Echoes that return quickly indicate structures closer to the probe, while delayed echoes signify deeper structures. Stronger echoes, often resulting from a large acoustic impedance mismatch like a soft tissue-to-bone boundary, appear brighter on the screen. The machine uses these time-delay and intensity measurements to map the location and brightness of each point, constructing a two-dimensional, cross-sectional image in real-time.

Key Medical Uses and Imaging Types

Sonography is used across a wide spectrum of medical disciplines beyond obstetrics.

Common Applications

  • Cardiology (echocardiograms) to assess the function of heart valves and chambers.
  • Abdominal scans to evaluate organs like the liver, kidneys, and gallbladder for masses or disease.
  • Guiding medical procedures, such as providing a live visual map for inserting a needle during a biopsy or draining fluid. This real-time guidance ensures accuracy and minimizes risk to surrounding tissues.

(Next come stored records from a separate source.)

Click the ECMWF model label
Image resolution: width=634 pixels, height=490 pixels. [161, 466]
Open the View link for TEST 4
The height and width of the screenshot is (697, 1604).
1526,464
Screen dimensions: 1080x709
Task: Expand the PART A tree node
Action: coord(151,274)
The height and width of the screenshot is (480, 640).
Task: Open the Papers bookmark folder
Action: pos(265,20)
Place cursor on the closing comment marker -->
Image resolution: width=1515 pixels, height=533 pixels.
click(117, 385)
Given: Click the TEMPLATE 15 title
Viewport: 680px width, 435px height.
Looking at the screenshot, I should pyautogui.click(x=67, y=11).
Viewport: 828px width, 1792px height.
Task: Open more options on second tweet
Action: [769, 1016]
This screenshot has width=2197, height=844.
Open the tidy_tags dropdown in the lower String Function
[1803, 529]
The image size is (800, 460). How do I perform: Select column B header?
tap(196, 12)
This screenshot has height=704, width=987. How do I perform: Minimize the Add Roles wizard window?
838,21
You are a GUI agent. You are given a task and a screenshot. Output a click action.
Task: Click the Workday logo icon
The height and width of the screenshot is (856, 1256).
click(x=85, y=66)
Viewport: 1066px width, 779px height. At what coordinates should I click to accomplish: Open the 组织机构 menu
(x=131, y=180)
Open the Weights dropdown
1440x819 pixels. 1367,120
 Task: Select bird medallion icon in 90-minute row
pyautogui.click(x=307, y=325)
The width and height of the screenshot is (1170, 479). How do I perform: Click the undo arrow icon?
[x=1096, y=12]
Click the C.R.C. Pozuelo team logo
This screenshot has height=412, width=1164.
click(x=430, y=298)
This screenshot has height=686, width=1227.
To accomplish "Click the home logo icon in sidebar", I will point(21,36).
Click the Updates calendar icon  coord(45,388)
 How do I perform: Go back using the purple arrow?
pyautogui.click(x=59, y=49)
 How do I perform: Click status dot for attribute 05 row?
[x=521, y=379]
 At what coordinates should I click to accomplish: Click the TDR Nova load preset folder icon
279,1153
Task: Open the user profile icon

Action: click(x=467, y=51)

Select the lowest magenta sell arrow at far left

The technology includes several specialized imaging modes. Standard gray-scale imaging is known as two-dimensional (2D) ultrasound, which provides a flat cross-section of the tissue. More advanced systems reconstruct 2D data into three-dimensional (3D) volumes, offering a perspective view. When 3D images are updated continuously, they become four-dimensional (4D) ultrasound, adding the element of time to display motion.

Another variation is Doppler ultrasound, which measures blood flow movement. This technique analyzes the frequency shift of sound waves reflected off moving red blood cells. Doppler imaging allows clinicians to assess the direction and speed of flow through vessels, which is useful for diagnosing conditions like blood clots or narrowed arteries.

Patient Safety and Technological Evolution

Diagnostic ultrasound has an excellent safety profile because it relies on non-ionizing sound waves rather than radiation. The energy delivered can produce two minor biological effects: thermal (slight tissue heating) and mechanical (cavitation, involving the oscillation of microscopic gas bubbles).

In the diagnostic setting, these effects are generally negligible and are closely monitored. Regulations require adherence to the “As Low As Reasonably Achievable” principle, ensuring the lowest possible power settings are used to obtain a clear image.

Limitations and Future Technology

Modern ultrasound machines have limitations, as sound waves cannot effectively penetrate dense bone or organs containing significant amounts of air or gas. Therefore, it is not typically used for imaging the lungs or structures deep within the skull.

Technological advancements continue to enhance the device’s utility. Miniaturization has led to portable, handheld devices that connect to smartphones or tablets, bringing imaging capabilities to the patient’s bedside. Other innovations include contrast-enhanced ultrasound, which uses injected microbubble agents to better visualize blood flow and characterize tumors. Artificial intelligence is also emerging to assist in image analysis and measurement, improving the speed and consistency of diagnoses.